Hi Anton,
Thank you for the links and details! I've tried disabling inlining by
adding `-XX:-Inline` as you suggest in the blogpost, both baseline and
candidate became slower, but baseline is still faster! I think we can rule
out inlining? Results after 12 runs:
TaskQPS baseline StdDevQPS
my_modified_version StdDev Pct diff p-value
HighTerm 154.89 (0.8%) 143.58
(0.6%) -7.3% ( -8% - -5%) 0.000
MedTerm 140.22 (1.4%) 133.85
(1.0%) -4.5% ( -6% - -2%) 0.000
Just for the reference, I'm testing using luceneutil fork that only runs
two tasks HighTerm and MedTerm but more times, see this comment
https://github.com/apache/lucene/pull/13657#issuecomment-2293467656
Thanks,
Egor
On Fri, 16 Aug 2024 at 13:59, Anton Hägerstrand <[email protected]> wrote:
> I did a bunch of digging into hotspot performance for a blog post that I
> wrote recently - the tl;dr; is that the order of execution of hotspot code
> could have this level of effect, due to inlining decisions.

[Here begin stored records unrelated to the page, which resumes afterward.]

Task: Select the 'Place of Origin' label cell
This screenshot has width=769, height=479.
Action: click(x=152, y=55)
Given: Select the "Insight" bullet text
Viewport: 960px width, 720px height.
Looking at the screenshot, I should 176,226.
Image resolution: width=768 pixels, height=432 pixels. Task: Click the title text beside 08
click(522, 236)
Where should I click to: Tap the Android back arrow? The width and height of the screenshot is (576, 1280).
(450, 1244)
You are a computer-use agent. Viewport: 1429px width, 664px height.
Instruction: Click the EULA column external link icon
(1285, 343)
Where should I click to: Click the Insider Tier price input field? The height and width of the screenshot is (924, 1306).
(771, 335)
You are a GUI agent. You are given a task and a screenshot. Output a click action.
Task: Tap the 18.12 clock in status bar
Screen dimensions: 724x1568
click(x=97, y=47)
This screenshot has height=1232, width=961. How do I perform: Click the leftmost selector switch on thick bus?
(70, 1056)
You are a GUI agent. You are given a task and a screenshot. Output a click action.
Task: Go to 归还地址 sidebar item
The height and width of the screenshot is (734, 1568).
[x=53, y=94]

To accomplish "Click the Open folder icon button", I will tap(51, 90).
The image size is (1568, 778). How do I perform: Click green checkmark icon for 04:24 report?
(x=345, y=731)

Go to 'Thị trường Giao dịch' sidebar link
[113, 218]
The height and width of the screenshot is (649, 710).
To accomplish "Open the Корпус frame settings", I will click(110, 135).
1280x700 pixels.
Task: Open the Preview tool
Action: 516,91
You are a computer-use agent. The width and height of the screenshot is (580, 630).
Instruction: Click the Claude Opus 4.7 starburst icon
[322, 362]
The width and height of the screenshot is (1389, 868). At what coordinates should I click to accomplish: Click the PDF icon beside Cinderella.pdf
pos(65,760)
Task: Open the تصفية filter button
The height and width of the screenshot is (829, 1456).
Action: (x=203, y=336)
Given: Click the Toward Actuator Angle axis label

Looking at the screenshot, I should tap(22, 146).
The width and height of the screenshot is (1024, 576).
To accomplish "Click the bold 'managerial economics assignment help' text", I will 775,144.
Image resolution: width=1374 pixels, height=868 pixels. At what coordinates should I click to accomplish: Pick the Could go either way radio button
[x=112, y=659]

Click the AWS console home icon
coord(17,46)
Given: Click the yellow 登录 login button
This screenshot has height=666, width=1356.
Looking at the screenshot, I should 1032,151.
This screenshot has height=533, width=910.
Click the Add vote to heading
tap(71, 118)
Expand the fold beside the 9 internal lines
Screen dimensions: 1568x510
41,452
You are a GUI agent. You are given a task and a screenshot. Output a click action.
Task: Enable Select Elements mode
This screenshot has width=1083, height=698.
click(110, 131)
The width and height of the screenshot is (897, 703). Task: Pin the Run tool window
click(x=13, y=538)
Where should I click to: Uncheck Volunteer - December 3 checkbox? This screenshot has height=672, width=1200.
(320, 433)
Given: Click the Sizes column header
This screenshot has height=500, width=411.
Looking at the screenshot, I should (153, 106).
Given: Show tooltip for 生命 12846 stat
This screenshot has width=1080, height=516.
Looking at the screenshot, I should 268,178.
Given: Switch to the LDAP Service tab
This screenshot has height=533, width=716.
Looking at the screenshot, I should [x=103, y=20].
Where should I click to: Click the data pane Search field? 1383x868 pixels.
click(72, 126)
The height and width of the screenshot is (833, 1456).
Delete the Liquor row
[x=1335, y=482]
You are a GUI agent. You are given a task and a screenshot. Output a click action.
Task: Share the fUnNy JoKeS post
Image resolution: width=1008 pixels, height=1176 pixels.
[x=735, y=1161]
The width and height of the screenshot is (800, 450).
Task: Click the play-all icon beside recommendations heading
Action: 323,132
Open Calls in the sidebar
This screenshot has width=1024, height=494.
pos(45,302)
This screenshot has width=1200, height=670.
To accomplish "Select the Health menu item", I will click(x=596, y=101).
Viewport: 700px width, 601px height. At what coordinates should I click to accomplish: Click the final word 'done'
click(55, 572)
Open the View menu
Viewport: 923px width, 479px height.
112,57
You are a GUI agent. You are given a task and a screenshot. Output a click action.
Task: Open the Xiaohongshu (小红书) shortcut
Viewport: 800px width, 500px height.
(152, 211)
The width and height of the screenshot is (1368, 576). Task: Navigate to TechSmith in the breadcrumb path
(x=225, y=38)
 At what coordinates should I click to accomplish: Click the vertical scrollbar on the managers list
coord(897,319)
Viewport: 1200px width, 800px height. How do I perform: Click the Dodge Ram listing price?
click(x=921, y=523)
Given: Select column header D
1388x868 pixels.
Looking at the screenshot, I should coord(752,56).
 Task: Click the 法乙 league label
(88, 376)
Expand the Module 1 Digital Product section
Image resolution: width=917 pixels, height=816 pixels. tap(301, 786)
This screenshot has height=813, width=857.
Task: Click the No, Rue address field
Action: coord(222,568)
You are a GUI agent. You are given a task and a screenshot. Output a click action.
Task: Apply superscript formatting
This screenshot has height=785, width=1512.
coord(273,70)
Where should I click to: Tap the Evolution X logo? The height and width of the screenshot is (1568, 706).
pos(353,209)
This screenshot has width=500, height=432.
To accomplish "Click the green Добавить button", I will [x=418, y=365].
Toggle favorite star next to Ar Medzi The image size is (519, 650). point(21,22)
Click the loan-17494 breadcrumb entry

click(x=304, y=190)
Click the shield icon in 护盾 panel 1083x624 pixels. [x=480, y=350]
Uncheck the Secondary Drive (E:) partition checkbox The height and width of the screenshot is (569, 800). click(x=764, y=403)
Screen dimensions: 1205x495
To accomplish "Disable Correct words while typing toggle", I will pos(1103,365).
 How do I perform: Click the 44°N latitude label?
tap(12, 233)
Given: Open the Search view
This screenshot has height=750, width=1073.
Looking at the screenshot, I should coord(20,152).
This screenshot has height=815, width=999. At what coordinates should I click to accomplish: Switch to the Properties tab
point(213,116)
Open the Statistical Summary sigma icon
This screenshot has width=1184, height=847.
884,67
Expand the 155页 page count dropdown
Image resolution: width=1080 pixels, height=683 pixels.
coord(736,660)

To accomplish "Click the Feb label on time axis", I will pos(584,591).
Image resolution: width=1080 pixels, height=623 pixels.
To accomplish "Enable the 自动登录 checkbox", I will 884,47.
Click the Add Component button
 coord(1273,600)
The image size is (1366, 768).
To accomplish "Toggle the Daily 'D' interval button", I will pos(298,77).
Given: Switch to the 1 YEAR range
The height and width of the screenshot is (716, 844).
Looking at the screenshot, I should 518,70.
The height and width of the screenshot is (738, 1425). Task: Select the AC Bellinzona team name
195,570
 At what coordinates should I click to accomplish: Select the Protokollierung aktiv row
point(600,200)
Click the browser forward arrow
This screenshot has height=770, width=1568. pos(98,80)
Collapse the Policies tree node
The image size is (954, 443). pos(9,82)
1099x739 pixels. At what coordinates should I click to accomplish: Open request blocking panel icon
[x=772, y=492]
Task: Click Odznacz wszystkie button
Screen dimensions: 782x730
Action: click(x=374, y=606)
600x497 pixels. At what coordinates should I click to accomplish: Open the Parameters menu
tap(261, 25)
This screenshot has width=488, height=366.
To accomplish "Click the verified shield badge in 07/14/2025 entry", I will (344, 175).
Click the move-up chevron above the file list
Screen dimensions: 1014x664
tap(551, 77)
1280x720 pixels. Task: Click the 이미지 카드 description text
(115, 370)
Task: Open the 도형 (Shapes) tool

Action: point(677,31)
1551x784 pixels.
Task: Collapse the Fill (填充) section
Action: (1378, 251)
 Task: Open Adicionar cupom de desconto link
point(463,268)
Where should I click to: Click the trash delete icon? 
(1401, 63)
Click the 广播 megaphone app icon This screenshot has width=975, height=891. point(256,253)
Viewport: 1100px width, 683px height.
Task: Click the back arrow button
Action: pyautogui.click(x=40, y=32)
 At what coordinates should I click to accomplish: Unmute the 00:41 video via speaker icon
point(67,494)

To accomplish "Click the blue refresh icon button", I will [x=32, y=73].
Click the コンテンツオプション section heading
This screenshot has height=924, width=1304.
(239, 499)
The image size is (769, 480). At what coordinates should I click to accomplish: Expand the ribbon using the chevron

The post
> resulted in https://github.com/apache/lucene/pull/13149 which made things
> significantly faster by forcing different inlining.
>
> The post might be worth reading:
> https://blunders.io/posts/es-benchmark-4-inlining (the post is a part of
> an ES vs. OS series but the conclusions are Lucene/Hotspot). For a much
> deeper dive into how inlining is done in the JVM, I recommend
> https://shipilev.net/blog/2015/black-magic-method-dispatch , a post
> written by a jdk engineer. The best tool that I found to debug inlining
> decisions was to simply set -XX:+UnlockDiagnosticVMOptions
> -XX:+PrintInlining to print the inlining decisions - prepare for large
> amounts of output.
>
> I'm not saying that this must be inlining/hotspot issues, but it sounds
> like it could be. If inlining decisions are the cause, it is quite possible
> that your change is not a performance regression - it could be that the
> benchmarks tested the code with more favourable compiled/inlined machine
> code than real world users would see.
>
> /anton
>
> On Fri, 16 Aug 2024 at 13:13, Michael Sokolov <[email protected]> wrote:
>
>> Maybe getSlices has some side effect that messes up create Weight?
>>
>> On Fri, Aug 16, 2024, 7:10 AM Michael Sokolov <[email protected]> wrote:
>>
>>> That is super weird. I wonder if changing the names of variables will
>>> make a difference. Have you verified that this effect is observable during
>>> all lunar phases?
>>>
>>> I assume we liked at any profiler do offs we could get our hands on? If
>>> not, maybe some for would show up there.
>>>
>>> On Thu, Aug 15, 2024, 7:22 PM Greg Miller <[email protected]> wrote:
>>>
>>>> Hi folks-
>>>>
>>>> Egor Potemkin and I have been digging into a baffling performance
>>>> regression we're seeing in response to a one-line change that doesn't
>>>> rationally seem like it should have any performance impact what-so-ever.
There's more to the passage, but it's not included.